#### EXERCISE DIRECTIONS:
Nothing but the lines from the one with "Open the macOSPublicBetaAccessUtility.pkg" down to the one with "Task: Tap the Search illustrations field" should be returned, exactly and with both ends included, from the material below.

#### DATA UNDER STUDY:
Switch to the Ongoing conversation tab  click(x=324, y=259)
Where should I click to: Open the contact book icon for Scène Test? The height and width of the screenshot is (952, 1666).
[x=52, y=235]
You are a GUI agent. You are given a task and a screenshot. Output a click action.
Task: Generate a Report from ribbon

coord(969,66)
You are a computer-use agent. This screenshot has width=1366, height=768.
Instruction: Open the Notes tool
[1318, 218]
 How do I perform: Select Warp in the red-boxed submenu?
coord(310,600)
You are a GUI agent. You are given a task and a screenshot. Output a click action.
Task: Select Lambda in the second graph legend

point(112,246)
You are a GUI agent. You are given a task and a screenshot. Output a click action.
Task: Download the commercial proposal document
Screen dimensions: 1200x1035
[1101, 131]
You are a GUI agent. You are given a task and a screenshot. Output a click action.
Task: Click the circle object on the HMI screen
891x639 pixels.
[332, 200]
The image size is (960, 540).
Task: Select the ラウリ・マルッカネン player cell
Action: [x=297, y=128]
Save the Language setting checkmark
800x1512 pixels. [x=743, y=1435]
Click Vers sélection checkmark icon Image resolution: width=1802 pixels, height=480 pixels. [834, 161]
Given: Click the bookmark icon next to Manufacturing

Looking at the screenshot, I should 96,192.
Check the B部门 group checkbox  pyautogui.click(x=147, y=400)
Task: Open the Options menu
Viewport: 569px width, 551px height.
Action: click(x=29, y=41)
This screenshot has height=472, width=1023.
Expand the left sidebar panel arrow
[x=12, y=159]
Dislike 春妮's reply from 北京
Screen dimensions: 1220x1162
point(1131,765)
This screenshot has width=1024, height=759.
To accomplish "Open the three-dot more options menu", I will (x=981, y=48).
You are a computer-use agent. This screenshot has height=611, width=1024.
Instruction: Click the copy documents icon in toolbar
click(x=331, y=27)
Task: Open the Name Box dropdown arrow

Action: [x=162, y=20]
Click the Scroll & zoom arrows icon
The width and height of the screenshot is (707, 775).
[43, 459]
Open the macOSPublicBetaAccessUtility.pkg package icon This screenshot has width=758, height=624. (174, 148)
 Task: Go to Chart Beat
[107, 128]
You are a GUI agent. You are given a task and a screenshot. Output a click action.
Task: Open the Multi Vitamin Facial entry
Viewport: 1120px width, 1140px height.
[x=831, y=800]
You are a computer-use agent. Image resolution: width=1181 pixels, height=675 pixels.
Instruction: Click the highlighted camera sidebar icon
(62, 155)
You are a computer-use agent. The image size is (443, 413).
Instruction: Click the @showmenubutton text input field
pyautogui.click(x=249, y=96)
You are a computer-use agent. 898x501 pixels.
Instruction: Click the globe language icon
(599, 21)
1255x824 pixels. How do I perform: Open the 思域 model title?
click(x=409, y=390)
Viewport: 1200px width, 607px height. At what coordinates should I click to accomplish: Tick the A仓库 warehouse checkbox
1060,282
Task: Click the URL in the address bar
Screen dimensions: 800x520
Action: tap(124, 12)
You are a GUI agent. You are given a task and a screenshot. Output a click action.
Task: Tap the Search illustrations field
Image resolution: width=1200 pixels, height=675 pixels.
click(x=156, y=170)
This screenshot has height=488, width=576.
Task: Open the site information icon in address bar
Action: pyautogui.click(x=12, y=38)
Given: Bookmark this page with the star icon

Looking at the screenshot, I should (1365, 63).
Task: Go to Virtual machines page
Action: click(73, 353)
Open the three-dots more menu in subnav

#### EXERCISE RESULT:
Open the macOSPublicBetaAccessUtility.pkg package icon This screenshot has width=758, height=624. (174, 148)
 Task: Go to Chart Beat
[107, 128]
You are a GUI agent. You are given a task and a screenshot. Output a click action.
Task: Open the Multi Vitamin Facial entry
Viewport: 1120px width, 1140px height.
[x=831, y=800]
You are a computer-use agent. Image resolution: width=1181 pixels, height=675 pixels.
Instruction: Click the highlighted camera sidebar icon
(62, 155)
You are a computer-use agent. The image size is (443, 413).
Instruction: Click the @showmenubutton text input field
pyautogui.click(x=249, y=96)
You are a computer-use agent. 898x501 pixels.
Instruction: Click the globe language icon
(599, 21)
1255x824 pixels. How do I perform: Open the 思域 model title?
click(x=409, y=390)
Viewport: 1200px width, 607px height. At what coordinates should I click to accomplish: Tick the A仓库 warehouse checkbox
1060,282
Task: Click the URL in the address bar
Screen dimensions: 800x520
Action: tap(124, 12)
You are a GUI agent. You are given a task and a screenshot. Output a click action.
Task: Tap the Search illustrations field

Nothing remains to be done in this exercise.